Estava no longínquo fundo o mar redito, o sol,
os barcos na Barra, que também em vidros estavam.

Passa tu, golfinho, piloto cego, depois cadáver,
que talvez me conduzisse entre os barcos da Barra,
quando o dorso de prata e o gume passavam
nas horas visuais das manhãs de Junho e Julho minhas,
de par em par o olhar aberto ao ar do sol do sal.

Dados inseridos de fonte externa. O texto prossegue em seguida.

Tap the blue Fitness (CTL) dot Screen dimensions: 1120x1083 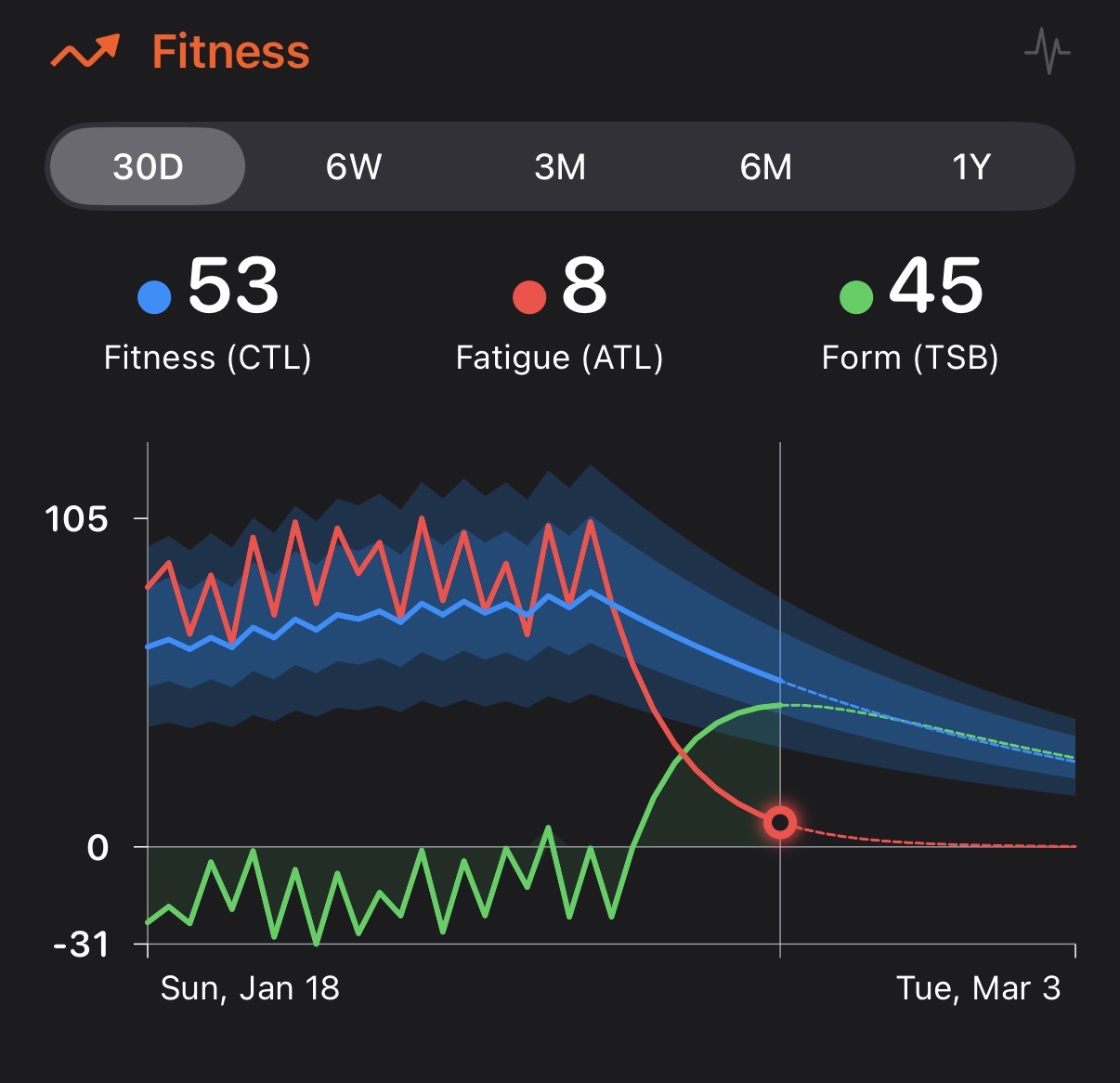click(154, 297)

Imagens que sempre ficais nestas vidraças,
emprestai vosso vidro e revérbero à luz
do farol extinto, em outras vidas que antes
narravam que eu era já nascida,
quando vos vi, farol, e vos guardei, imagens.

A cor de prata dos vultos é hoje negra, manchas
com a noite embebida, tantas vezes co-substancial.
É assim que a vidraça anoitece diante dos olhos,
diariamente somando anos, minutos indivisos.
Mas, cisco no vidro, pela lei da perspectiva, ponto.

 

Os amigos que morrem:Luiza,Carlos de Oliveira

Os amigos que morrem são arbóreos,
plantados e memoráveis como freixos.
Um freixo,que vejo entre árvores
como a aura,o tronco novo
sulcado de rasgões,a raiz curta
comparável à memória viva enterrada.
Têm uma única forma até à morte,
próximos do Sol,que torna as outras
árvores mais ténues que os isolados freixos.

 

Do milénio

Porque havemos de respirar o ar lavado e quente
de Novembro,se esperámos o Inverno,
se o sangue dos nossos pulmões amou o gelo
galáctico outrora,antes de sermos?
A flor,como um suicida,nasceu e imola-se,
porque não ama o belo,o agreste Inverno.
Mas nós,que concebemos o amor e o tempo,
iremos dar a nossa respiração ao Incerto?

 

Depois de traduzir Hélène Dorion


Amar o universo não me traz mágoa.
sobretudo,amar a areia
arrebata-me de júbilo e paixão.
Amar o mar completa a minha vida
com o tacto de um amor imenso.
Mas veio o vento e ,por momentos,
amargurou o meu corpo,a oscilar.
E está o Sol aqui,depois de uns dias
com o jardim obscurecido a beber sombra.
E sei que os átomos zumbem
e dançam como os insectos,
ébrios em redor do pólen.

 

Na Rua Das Mónicas

Nos meus vinte anos,
almoçar em casa de Sofia
era ouvir ferver em cachão,frigir
na cozinha,arfar a cafeteira da poesia.
Era ver a ama de Sofia,
e de todos os filhos,de muitos versos,
cuidar de muitas gerações de memórias,
no lar desses versos tão caseiros.
E era beber,ali,na mesa,uma água
que ,mais do que a da torneira,
concitou o mar para cada copo.
Era olhar um rosto de coral
(o que exorciza as Fúrias,na cozinha)
um rosto de mar novo,de geografia.
Era escutar as palavras da boca
do vocábulo grego para sabedoria,
o que me confirma o poder dos nomes,
ao serem Verbo,sobre os seres e as coisas.
Era sentar-me,lado a lado,
no espaço irradiante da volúvel lareira,
no Outono apagada,na Primavera acesa,
e com o fogaréu alimentado
por papéis venais de outra política
(que não a da sua humanidade),
que a prudência mandava destruir no fogo.
Era entrar e sair pela porta das Mónicas,
a das mulheres congregadas
sob invocação da mãe de Agostinho,
o que para mim celebrava também
o amor de mãe,da velha ama,da Poesia.